The World Health Organisation (WHO) had earlier suggested reducing consumption of added sugars to less than 10 per cent of total daily energy intake after previous research showed excessive sugar intake can have negative effects on health.

The new research review, published in The BMJ on Wednesday, recommends reducing consumption of added sugars to around six teaspoons a day and limiting sugar-sweetened drinks to less than one serving a week.

The study found significant harmful associations between sugar consumption and several outcomes, including asthma, diabetes, obesity, heart disease, depression and some cancers.

Researchers, including those from Sichuan University in China, conducted an “umbrella review” of previously analysed studies.

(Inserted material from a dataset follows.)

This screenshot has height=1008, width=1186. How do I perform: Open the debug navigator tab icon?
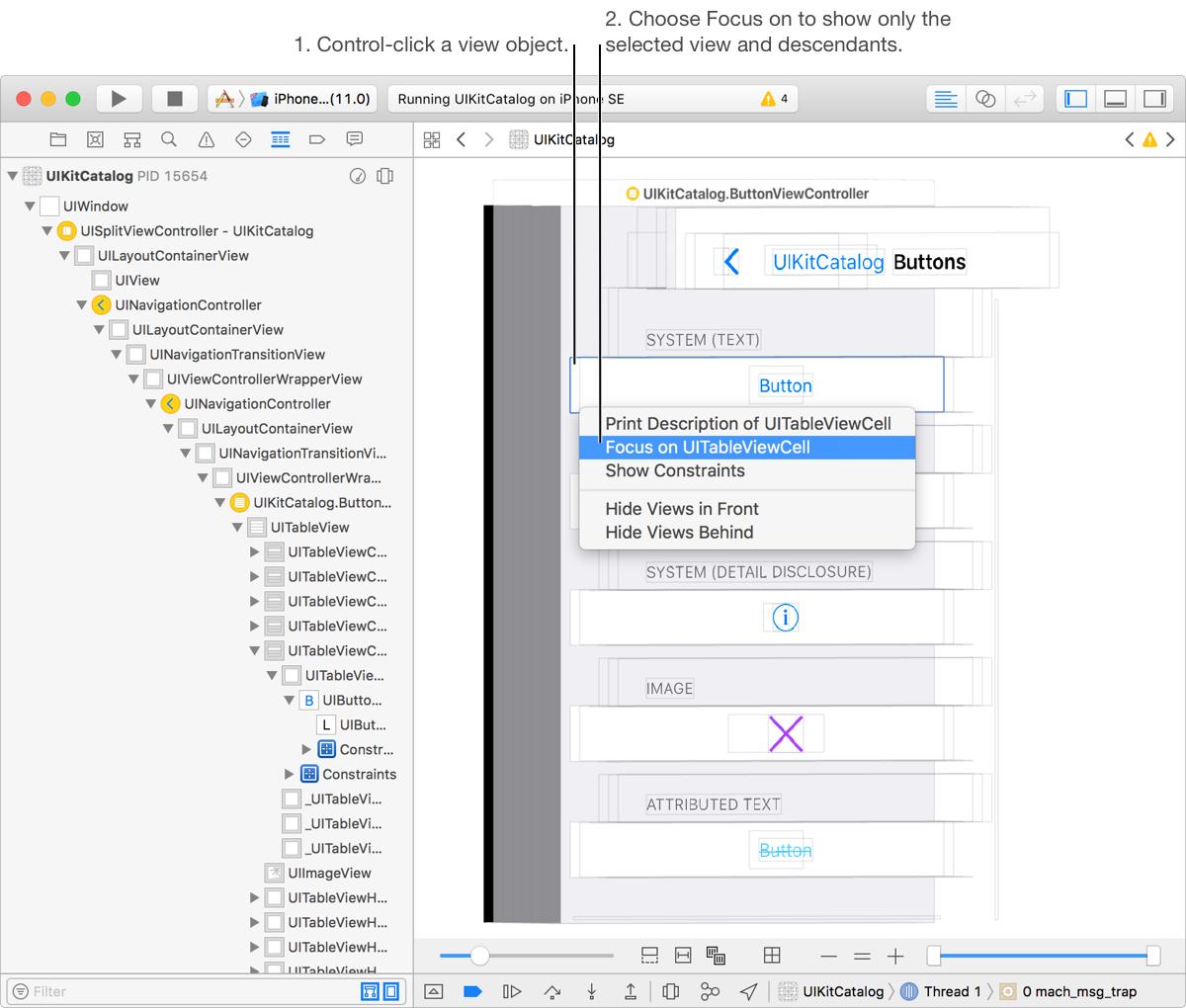(281, 139)
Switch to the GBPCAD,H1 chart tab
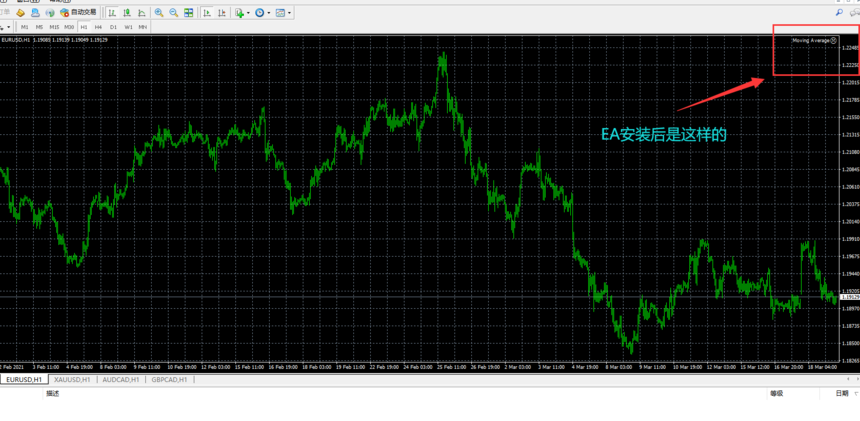The width and height of the screenshot is (860, 421). pyautogui.click(x=169, y=380)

Such reviews synthesise previous research reviews to provide a high-level summary of research on a particular topic, scientists said.

The latest analysis included 73 research reviews from 8,601 articles covering 83 health outcomes in adults and children.

Scientists assessed the methodological quality of these articles and graded the evidence for each outcome as high, moderate, low or very low quality to draw conclusions.

Researchers found significant harmful associations between dietary sugar consumption and 18 metabolic outcomes, including diabetes, gout and obesity.

They also found harmful links between sugar consumption and 10 heart health outcomes, including high blood pressure, heart attack and stroke as well as seven cancer outcomes, including breast, prostate and pancreatic cancer.

The analysis also found links to 10 other outcomes such as asthma, tooth decay, depression and death.

Sugar-sweetened beverage consumption was also significantly associated with increased body weight for highest versus lowest consumption.

Scientists also did not find any reliable evidence showing beneficial links between dietary sugar consumption and any health outcome.

Evidence for a link between dietary sugar consumption and cancer remains limited, they said, adding that this warrants further research.

The new findings, combined with WHO, World Cancer Research Fund and American Institute for Cancer Research guidance, suggested reducing the consumption of added sugars to below 25 g per day.

“Reducing the consumption of free sugars or added sugars to below 25 g/day (approximately 6 teaspoons/day) and limiting the consumption of sugar-sweetened beverages to less than one serving/week (approximately 200-355 mL/week) are recommended to reduce the adverse effect of sugars on health,” researchers wrote in the study.